In 1836, Tucker wrote a fantasy novel called The Partisan Leader; A Tale of the Future that depicted the events of the rise of the Southern Confederacy:
“While he urged Hammond to lead South Carolina out of the Union in 1836 over the issue of northern abolition agitation, Tucker took quill to hand and wrote “the best exposition of the advantages of dissolution that I could give, presented in popular form. His efforts resulted in The Partisan Leader, a novel that Simms described as a curious anticipatory history.” Published late in 1836, it bore the pseudonym Edward William Sydney and the false date of 1856. Designed to show the ghastly results of continued consolidation of federal power, Tucker’s book described an effete and decadent Martin Van Buren serving in his fourth term as president, helping his party entrench itself in power and effectively destroying constitutional restraints. In a curious parallel to the actual secession crisis of 1860-61, Tucker’s novel had states of the Lower South seceding first and being joined later by other slave states. The Partisan Leader showed Virginia racked with internal divisions, some supporting secession and some backing Van Buren’s attempt to keep the Commonwealth in the Union by force. Those already acquainted with Tucker’s politics found many familiar ideas. One character explained that he fought to keep Yankees from making blacks and whites do “what we are not fit for.” Another agreed, adding, “the Yankees want to set the negroes free, and make me a slave.” Virginians finally resisted after decades of submitting to federal usurpation of power, as though the spirit of John Randolph had risen from the sleep of death.” During the course of the war, free trade policies helped the southern nation grow more prosperous; at the same time, the loss of tariff revenue from the south crippled the northern financial structure.”

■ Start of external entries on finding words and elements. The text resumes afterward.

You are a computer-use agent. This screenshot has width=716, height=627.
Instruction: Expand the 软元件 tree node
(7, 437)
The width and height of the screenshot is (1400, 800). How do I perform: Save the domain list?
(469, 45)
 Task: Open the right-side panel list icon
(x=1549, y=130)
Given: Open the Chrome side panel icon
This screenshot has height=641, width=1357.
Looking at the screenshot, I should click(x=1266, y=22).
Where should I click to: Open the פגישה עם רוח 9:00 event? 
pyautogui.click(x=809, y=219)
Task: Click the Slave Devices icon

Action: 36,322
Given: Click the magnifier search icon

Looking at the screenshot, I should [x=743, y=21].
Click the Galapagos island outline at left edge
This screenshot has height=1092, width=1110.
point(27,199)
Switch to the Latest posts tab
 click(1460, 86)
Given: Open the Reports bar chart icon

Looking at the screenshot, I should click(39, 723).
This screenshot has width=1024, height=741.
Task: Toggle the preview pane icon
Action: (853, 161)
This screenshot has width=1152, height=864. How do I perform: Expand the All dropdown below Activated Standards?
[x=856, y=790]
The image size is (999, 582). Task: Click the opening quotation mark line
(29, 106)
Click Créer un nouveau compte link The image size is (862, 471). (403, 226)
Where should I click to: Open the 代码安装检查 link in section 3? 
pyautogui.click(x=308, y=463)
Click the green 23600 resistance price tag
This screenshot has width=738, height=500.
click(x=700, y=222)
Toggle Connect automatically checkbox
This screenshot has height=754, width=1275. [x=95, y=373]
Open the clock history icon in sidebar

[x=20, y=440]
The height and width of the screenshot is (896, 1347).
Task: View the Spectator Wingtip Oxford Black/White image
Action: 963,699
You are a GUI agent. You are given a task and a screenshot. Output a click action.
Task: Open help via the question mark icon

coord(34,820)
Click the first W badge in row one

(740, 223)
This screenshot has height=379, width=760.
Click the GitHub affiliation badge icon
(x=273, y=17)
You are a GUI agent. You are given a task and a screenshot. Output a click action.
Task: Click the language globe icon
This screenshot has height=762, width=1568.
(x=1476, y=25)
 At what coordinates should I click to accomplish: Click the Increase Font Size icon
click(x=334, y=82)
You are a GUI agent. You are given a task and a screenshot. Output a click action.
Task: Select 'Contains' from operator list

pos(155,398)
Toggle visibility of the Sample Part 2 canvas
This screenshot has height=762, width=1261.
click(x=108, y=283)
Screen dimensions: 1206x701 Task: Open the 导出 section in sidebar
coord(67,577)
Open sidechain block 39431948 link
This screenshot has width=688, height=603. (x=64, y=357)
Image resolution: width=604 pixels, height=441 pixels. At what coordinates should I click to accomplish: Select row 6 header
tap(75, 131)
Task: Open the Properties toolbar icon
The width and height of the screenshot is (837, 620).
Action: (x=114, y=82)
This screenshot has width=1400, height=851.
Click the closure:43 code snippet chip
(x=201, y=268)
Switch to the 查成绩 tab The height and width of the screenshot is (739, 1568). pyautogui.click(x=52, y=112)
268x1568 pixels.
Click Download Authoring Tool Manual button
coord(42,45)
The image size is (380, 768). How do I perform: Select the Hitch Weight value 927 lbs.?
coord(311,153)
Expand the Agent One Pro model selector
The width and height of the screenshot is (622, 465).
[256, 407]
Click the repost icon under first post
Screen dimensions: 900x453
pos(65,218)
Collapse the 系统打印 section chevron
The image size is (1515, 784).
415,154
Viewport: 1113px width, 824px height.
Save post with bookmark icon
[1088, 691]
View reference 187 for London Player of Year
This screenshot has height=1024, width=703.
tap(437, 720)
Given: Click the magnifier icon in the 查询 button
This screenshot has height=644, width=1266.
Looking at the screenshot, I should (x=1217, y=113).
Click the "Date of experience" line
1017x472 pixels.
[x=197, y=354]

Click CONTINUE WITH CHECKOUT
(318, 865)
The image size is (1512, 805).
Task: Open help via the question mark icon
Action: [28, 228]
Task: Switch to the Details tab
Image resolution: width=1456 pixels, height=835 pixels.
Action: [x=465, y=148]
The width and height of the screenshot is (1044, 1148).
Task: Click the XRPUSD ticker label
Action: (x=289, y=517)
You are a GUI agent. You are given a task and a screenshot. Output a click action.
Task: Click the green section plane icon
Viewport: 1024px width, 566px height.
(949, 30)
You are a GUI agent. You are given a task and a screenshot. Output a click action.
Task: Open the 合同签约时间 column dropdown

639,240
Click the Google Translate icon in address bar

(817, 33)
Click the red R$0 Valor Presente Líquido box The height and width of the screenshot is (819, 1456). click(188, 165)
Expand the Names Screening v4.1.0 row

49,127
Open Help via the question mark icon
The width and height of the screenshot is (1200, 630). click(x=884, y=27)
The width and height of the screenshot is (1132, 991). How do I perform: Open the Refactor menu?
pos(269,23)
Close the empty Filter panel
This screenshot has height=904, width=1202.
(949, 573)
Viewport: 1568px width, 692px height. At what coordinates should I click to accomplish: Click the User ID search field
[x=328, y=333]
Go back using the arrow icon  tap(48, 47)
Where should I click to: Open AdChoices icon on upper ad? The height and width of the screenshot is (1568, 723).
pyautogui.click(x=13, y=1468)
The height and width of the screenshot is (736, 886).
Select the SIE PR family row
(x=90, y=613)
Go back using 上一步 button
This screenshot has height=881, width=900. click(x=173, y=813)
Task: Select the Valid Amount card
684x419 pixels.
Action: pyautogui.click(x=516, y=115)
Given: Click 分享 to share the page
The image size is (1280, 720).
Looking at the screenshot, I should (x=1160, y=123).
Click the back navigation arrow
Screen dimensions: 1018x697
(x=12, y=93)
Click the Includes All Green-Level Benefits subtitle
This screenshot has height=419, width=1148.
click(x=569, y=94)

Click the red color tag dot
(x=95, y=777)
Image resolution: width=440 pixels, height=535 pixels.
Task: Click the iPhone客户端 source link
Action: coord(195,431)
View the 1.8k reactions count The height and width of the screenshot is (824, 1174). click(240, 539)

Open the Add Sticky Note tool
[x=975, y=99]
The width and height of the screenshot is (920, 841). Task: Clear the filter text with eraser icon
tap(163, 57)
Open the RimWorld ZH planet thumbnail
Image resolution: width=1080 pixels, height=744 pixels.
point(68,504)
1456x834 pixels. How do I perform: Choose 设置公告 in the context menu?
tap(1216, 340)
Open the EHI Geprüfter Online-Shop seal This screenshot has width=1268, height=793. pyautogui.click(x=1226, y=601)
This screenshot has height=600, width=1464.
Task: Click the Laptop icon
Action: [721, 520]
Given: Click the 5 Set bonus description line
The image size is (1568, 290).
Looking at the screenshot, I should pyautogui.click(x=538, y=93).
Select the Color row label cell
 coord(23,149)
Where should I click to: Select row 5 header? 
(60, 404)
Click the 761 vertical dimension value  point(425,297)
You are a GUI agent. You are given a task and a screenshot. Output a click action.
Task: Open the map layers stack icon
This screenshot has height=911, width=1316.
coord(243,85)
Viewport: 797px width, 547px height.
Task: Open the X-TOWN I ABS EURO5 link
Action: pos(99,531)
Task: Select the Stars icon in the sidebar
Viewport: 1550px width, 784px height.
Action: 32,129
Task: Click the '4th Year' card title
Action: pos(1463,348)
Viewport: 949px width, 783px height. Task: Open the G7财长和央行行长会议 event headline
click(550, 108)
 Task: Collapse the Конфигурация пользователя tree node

Oddly enough, the Southern Confederacy began its existence in a futuristic novel written by a marginalized rightwing domestic extremist in 1836. Twenty five years later, the spirit of John Randolph of Roanoke “rose from the sleep of death” and finally incinerated the Union.
Note: The Southern conservative tradition stretches all the way back through the Confederacy, through Nathaniel Beverley Tucker and through John Randolph and the Tertium Quids to the Anti-Federalists. This is fun to explore and you’re not going to be taught any of this in the mainstream these days unless you go looking for it.